Cascade A& E, February 2009, by Sondra Holtzman
Kimry Jelen Paints by the Moon & Creates from the Hip
Kimry Jelen is not alone when she states that riding horses on the beach under a full moon is one of the best things to do on earth.

"My grandfather lived in Yachats on the Oregon Coast," she says. "When I created this painting (that also graces the cover of Cascade Arts & Entertainment), I was remembering as a little girl the many times we drove by the long stretches of beach and of low tide in the bay on the way to and from. I longed to be racing my horse on those clear tracts of sand instead of being in the car, imagining how riding to the coast instead of driving there from Albany would have been much more satisfying. I would study the landscape and think of where we would be trotting, where we would have to jump downed trees, cross streams — there was always a way."

While executing Moonlit Bay, an acrylic on canvas, Jelen recalls how she enjoyed the feelings of the highly alert yet calm intensity when one is free to gallop in the wide open with no one around but you, your horse, the ocean and the moon.

She says, "In this painting, you see the suggestion of Newport Bay, the moon in the horse's eye, who happens to be a bay (a color of a horse — brown coat with black mane, tail and legs). I imagine myself leaning over from is back to look in his eye and pet his neck to thank him for an exhilarating ride." When asked to describe herself as an artist, one of the words Jelen used was 'expressive.'

"I don't have one style of painting and use different mediums, although I work with acrylic and oil mostly," she says. "You could say my art comes from the hip — I'll have a moment where I get a feeling about something. An example would be a painting I just finished called My Mom's Poppies. All of a sudden I got this vision of this beautiful Oriental poppy bush she used to have in our garden when I was growing up. I was amazed that it grew from a tiny green spot to this magnificent bush. So I get that feeling from some memory or something that may have just happened recently and then paint from that feeling."

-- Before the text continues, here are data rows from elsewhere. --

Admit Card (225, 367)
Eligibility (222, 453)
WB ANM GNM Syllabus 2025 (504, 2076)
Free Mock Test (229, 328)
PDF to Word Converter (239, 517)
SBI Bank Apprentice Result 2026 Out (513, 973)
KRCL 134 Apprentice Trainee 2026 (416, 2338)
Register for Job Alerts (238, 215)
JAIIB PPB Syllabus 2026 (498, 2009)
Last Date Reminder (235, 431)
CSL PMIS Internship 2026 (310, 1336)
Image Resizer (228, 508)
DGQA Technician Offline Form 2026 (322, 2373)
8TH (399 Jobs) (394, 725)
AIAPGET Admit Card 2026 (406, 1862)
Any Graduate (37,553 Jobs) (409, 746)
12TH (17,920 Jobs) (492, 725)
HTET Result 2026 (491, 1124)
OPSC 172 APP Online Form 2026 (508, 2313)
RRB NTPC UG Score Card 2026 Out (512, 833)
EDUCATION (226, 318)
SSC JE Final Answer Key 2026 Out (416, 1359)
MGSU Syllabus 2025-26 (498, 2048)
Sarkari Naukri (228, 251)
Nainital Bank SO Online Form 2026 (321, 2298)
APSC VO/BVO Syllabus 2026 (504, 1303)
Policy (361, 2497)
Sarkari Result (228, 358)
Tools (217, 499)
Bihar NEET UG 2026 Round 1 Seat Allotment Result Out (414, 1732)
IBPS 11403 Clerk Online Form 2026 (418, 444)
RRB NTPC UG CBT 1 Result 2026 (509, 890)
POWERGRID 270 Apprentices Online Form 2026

Kona was a horse Jelen used to work with in Portland. After several trips down to the barn with her camera, the horses eventually got used to her presence and Kona in particular liked it so much he began 'posing' for the artist — looking off at the horizon or just standing still. "He was a character," she says. "I was very involved in this photo shoot and as I stood behind him I realized he was like the horizon and the sky came out of him, so those are the origins of that painting. It looks like a landscape, but it's a horse's back with trees in the skyline."

The White Horse is a painting of a Lusitano stallion owned by friends of the artist. A photographer shot a series of photographs of the horse and allowed Jelen to use them for reference. "You'd never know he was a stallion," she shares. "He's a sweet, round mellow dude that does his job and only wants to do the right thing, so I painted him soft, incorporating a blue shadow instead of a dark one."

Jelen recently participated in an exciting project where she was invited along with 186 other artists to paint a 21-inch panel that would become part of a giant mural entitled Le Cadeau Du ChevalThe Horse Gift conceived by designer Lewis Lavoie. The goal of the piece was to celebrate the horse in a traveling exhibit at international venues for one to two years, with the end goal of donating the mural to a permanent public showcase. The piece took 18 months to complete and was unveiled last September at Spruce Meadows in Calgary Alberta Canada.

"The white horse has stood throughout history as a symbolic hero among other things," says Jelen. "When you consider the horse has given its life to help humans accomplish what we want time and time again, most horses of any color are heroes. Some of us are lucky enough to be best friends and work companions of these sensitive, intelligent and amazing animals. Many of us find horses inspire beauty, healing and hope. They link us to what is wild and free in nature and in ourselves. The size and diversity of this mural represents how big the equine heart is and we pay tribute with our paintings and thank the horse for what it has gifted us."

Jelen's work will be featured the month of February at the High Desert Gallery in Redmond and Sisters and on Oregon Art Beat, February 19 at 8pm and again on Sunday, February 22 at 6pm.

After a long history of working on ranches in the Rockies, the artist draws her inspiration from natural surroundings as well as memory. She got in sync with the seasons and the way light travels across the sky and attests to the grounding and inspirational feeling from being out in nature. Artist Georgia O'Keefe is another source of inspiration for Jelen, who sees her as someone who took the time to really look at something for what it was. "I admire people like Georgia O'Keefe and Jane Goodall because they poured their souls into what they were doing and were brave enough to live their lives doing what they believed in their way. I'm working on that. I've learned to do what comes naturally and stop being frustrated about not being able to recreate an image perfectly onto the canvas but use that same image in my mind as inspiration instead. It's about allowing ourselves our own way of expression."